The Foreign Office has urged British tourists in Australia to heed evacuation orders as deadly bushfires sweep through some of the most heavily populated parts of the country.
A state of emergency has been declared in New South Wales and Queensland after three days of severe weather, with fire chiefs warning the fires will now close on Australia’s largest city of Sydney.
Three people are so far known to have died in the fires, while more than 150 homes across the two eastern states are understood to have been destroyed, displacing thousands of people.
Australian prime minister Scott Morrison said his thoughts were with those who have lost their lives and their families.
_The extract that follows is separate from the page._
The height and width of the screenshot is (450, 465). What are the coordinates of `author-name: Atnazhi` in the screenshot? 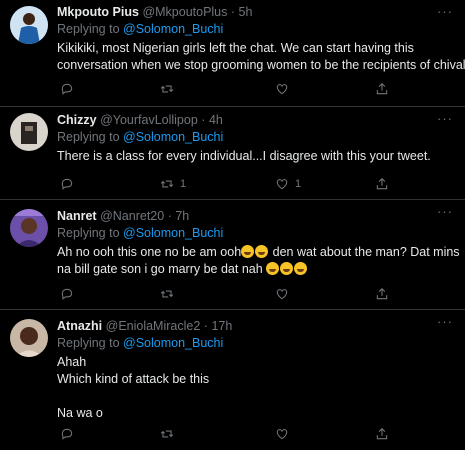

Temperatures in the east are forecast to reach 37C on Tuesday, which the New South Wales Rural Fire Service said would likely cause the fires to continue spreading quickly.
The Foreign Office on Monday (11 November) updated its travel advice in light of the fires, warning of “catastrophic fire danger”. “Several bushfires are currently burning across Northern New South Wales extending into the Sunshine Coast region in Queensland, with many residents advised to evacuate,” said the FCO.
“The New South Wales Rural Fire Service have advised the Greater Sydney and Greater Hunter regions will experience catastrophic fire danger on Tuesday 12 November. This is the highest possible level of risk. If you’re in or near an affected area, stay safe and follow the advice of local authorities; in the event of emergency, always dial Triple Zero (000).
“For more information on fire danger ratings, visit the New South Wales Rural Fire Service website. The New South Wales Rural Fire Service has advised people in areas at risk to move to larger towns, shopping centres or facilities and to keep away from bushland areas.
“If you’re in or near an affected area, stay safe and follow the advice of local authorities: New South Wales Rural Fire Service or Queensland Fire and Emergency Services.”